I've put different values into this function and observed the output. But I can't find a predictable pattern in what is being outputed.
Then I tried digging through the function itself, but its confusing because it can do a number of different calculations.
According to the Docs:
Compute the distance matrix from a vector array X and optional Y.
I see it returns a matrix of height and width equal to the number of nested lists inputted, implying that it is comparing each one.
But otherwise I'm having a tough time understanding what its doing and where the values are coming from.
Examples I've tried:
pairwise_distances([[1]], metric='correlation')
>>> array([[0.]])
pairwise_distances([[1], [1]], metric='correlation')
>>> array([[ 0., nan],
>>> [nan, 0.]])
# returns same as last input although input values differ
pairwise_distances([[1], [2]], metric='correlation')
>>> array([[ 0., nan],
>>> [nan, 0.]])
pairwise_distances([[1,2], [1,2]], metric='correlation')
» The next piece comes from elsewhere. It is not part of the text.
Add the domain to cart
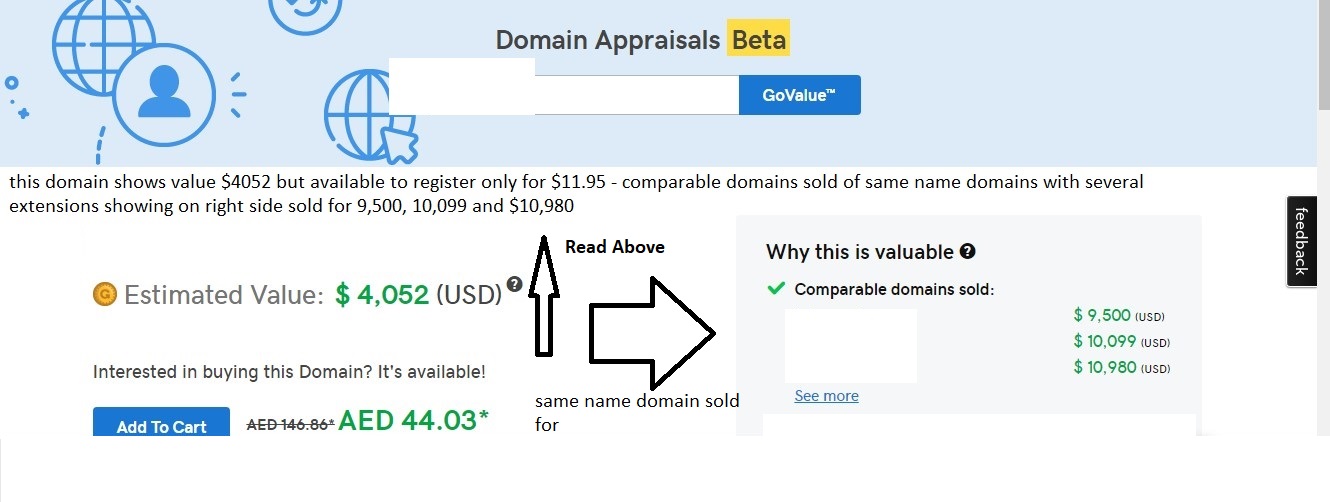1330x502 pixels. 161,427
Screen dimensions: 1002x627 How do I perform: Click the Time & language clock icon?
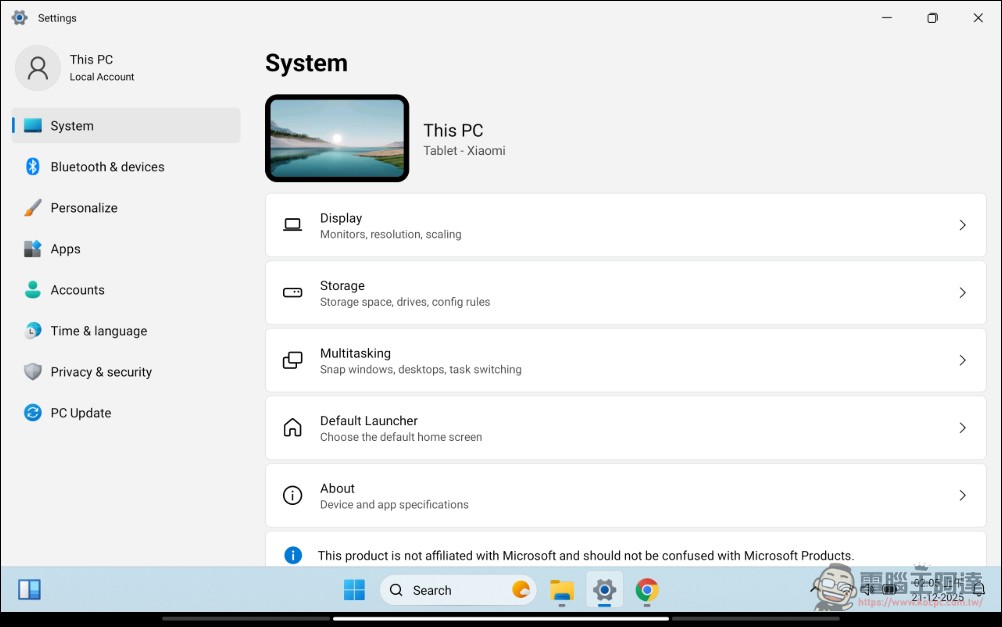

>>> array([[0.00000000e+00, 2.22044605e-16],
>>> [2.22044605e-16, 0.00000000e+00]])
# returns same as last input although input values differ
# I incorrectly expected more distance because input values differ more
pairwise_distances([[1,2], [1,3]], metric='correlation')
>>> array([[0.00000000e+00, 2.22044605e-16],
>>> [2.22044605e-16, 0.00000000e+00]])
Computing correlation distance with Scipy
I don't understand where the sklearn 2.22044605e-16
value is coming from if scipy returns 0.0
for the same inputs.
# Scipy
import scipy
scipy.spatial.distance.correlation([1,2], [1,2])
>>> 0.0
# Sklearn
pairwise_distances([[1,2], [1,2]], metric='correlation')
>>> array([[0.00000000e+00, 2.22044605e-16],
>>> [2.22044605e-16, 0.00000000e+00]])
I'm not looking for a high level explanation but an example of how the numbers are calculated.